PROBLEM. Beginning with the line containing "Task: Expand the TYP Nedeni dropdown" and ending at the last line of the records, transcribe each line exactly. Do not include pictures.

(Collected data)

--- --- ---

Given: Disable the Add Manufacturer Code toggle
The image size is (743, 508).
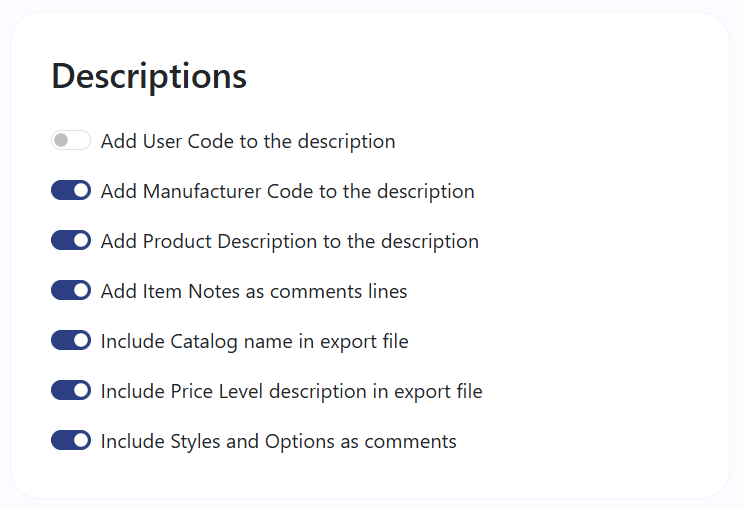Looking at the screenshot, I should [71, 191].
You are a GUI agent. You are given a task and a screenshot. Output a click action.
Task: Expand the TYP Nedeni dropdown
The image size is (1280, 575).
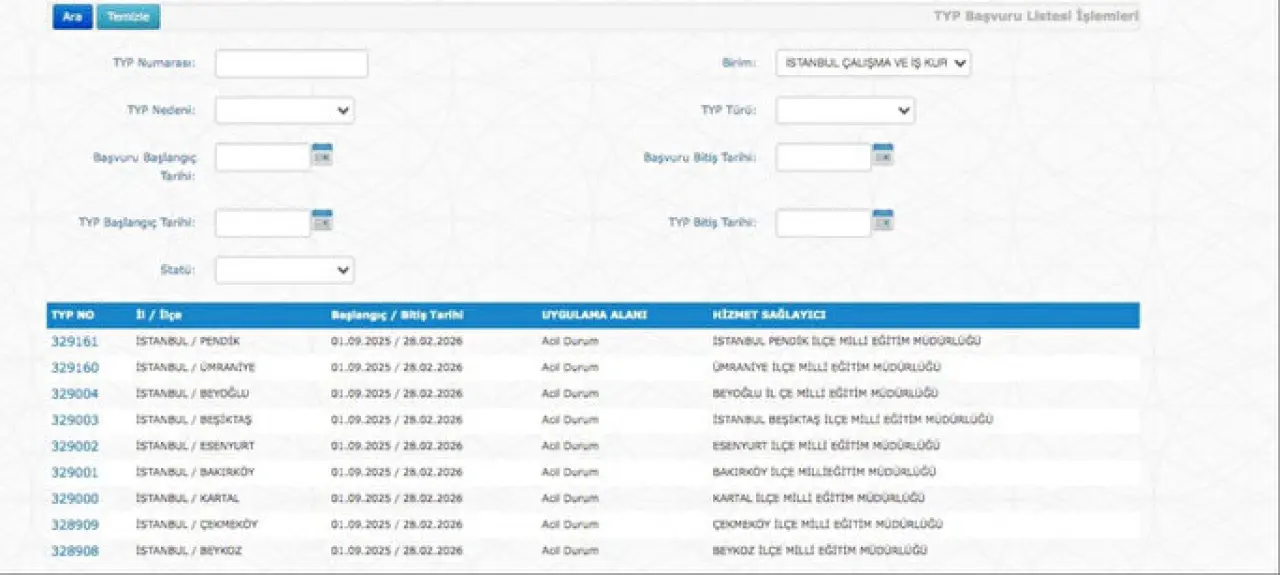point(285,110)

--- --- ---

TASK ANSWER.
Task: Expand the TYP Nedeni dropdown
The image size is (1280, 575).
point(285,110)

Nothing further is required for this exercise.